Surrogate parents should be treated like sex offenders and sent to prison, Italy's interior minister has said.

Angelino Alfano's staunch opposition to surrogacy is part of a wider campaign by the minister against rights for gay and unmarried heterosexual couples.

Surrogacy is "the most vile, illegal trade that man has invented," Alfano told Italy's Avvenire newspaper.

Italy is the last major Western nation to deny same-sex couples rights on issues such as parenthood.

It was condemned last year by the European Court of Human Rights for failing to legislate on the issue.

Surrogacy is currently illegal in Italy, punishable by fines and up to two years in prison.
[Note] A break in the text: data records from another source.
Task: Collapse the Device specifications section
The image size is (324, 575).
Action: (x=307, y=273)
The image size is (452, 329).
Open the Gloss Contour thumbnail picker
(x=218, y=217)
Mr Alfano's suggestion that the practice be classed in the same bracket as sex offences would entail harsher punishments.

'Universal crime'

His small New Centre Right party (NCD) - a junior partner in the ruling coalition - opposes any form of surrogacy, claiming it subverts traditional family values.

"Stepchild [adoption] really risks bringing the country closer to wombs-for-rent, towards the most vile, illegal trade that man has invented," he told the Roman Catholic newspaper.

"We want wombs-for-rent to become a universal crime, which is punished with a jail term. Just as happens for sex crimes."

Some Italian couples have used surrogates abroad, but the status of their children is legally shaky and has led to prolonged battles in the Italian courts.

Centre-left Prime Minister Matteo Renzi had promised to legalise civil unions before the end of 2015 but coalition infighting has meant that no action has yet been taken.

The contested bill is due to return to parliament on 26 January, with most of the tension focused on whether unmarried partners should be allowed to adopt their stepchildren under certain circumstances.

Proponents of the plan say this would protect the rights of a child if its natural parent died. Opponents such as Mr Alfano say it would open the way for gay couples to seek children via surrogate mothers.